Your instructions:
Repeat the lines below exactly as written, please, from the line with "[Pinterest] (438, 1094)" to the line with "Meet The Team (864, 1187)", both lines included, and no others.

Stored data entries:
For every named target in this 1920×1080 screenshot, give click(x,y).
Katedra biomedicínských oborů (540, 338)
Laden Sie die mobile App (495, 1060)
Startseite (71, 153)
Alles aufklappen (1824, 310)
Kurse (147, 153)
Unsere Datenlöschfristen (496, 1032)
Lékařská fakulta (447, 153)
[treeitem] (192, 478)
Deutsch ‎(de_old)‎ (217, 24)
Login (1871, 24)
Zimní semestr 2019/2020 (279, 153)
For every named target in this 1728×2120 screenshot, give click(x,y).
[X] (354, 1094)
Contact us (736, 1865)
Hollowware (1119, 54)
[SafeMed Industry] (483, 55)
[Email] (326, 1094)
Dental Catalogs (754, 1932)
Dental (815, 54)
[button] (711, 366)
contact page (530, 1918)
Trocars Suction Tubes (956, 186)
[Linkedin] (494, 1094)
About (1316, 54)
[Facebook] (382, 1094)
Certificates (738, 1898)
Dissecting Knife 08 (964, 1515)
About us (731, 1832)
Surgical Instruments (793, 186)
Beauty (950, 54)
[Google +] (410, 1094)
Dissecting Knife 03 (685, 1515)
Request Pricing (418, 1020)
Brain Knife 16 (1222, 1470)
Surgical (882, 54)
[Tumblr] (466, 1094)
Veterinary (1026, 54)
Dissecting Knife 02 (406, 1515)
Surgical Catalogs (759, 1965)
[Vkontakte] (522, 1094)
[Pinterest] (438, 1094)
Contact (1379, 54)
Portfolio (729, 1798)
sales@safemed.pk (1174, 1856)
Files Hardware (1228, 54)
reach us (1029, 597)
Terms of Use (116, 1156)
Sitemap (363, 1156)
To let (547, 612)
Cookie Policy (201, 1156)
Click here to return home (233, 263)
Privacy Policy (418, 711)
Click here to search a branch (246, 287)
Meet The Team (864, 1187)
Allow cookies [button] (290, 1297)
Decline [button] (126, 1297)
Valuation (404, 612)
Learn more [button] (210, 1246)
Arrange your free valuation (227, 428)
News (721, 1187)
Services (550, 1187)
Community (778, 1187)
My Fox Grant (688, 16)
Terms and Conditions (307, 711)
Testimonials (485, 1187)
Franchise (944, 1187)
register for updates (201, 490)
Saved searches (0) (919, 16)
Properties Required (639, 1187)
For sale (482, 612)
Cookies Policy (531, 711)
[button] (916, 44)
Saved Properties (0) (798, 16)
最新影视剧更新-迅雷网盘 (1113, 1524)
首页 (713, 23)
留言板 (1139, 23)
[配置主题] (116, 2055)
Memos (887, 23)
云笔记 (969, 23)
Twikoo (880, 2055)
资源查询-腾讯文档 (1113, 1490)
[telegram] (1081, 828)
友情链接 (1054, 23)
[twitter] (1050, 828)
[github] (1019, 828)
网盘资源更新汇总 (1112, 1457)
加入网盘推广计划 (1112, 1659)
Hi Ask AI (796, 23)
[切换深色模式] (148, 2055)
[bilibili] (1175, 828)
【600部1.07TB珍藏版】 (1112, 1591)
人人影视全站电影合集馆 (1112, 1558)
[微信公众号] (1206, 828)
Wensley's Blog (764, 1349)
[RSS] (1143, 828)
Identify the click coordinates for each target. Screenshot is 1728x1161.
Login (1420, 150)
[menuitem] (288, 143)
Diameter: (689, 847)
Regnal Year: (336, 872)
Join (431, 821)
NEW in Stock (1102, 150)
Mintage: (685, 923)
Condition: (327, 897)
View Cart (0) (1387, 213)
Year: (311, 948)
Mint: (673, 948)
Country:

Result:
[Pinterest] (438, 1094)
Contact (1379, 54)
Portfolio (729, 1798)
sales@safemed.pk (1174, 1856)
Files Hardware (1228, 54)
reach us (1029, 597)
Terms of Use (116, 1156)
Sitemap (363, 1156)
To let (547, 612)
Cookie Policy (201, 1156)
Click here to return home (233, 263)
Privacy Policy (418, 711)
Click here to search a branch (246, 287)
Meet The Team (864, 1187)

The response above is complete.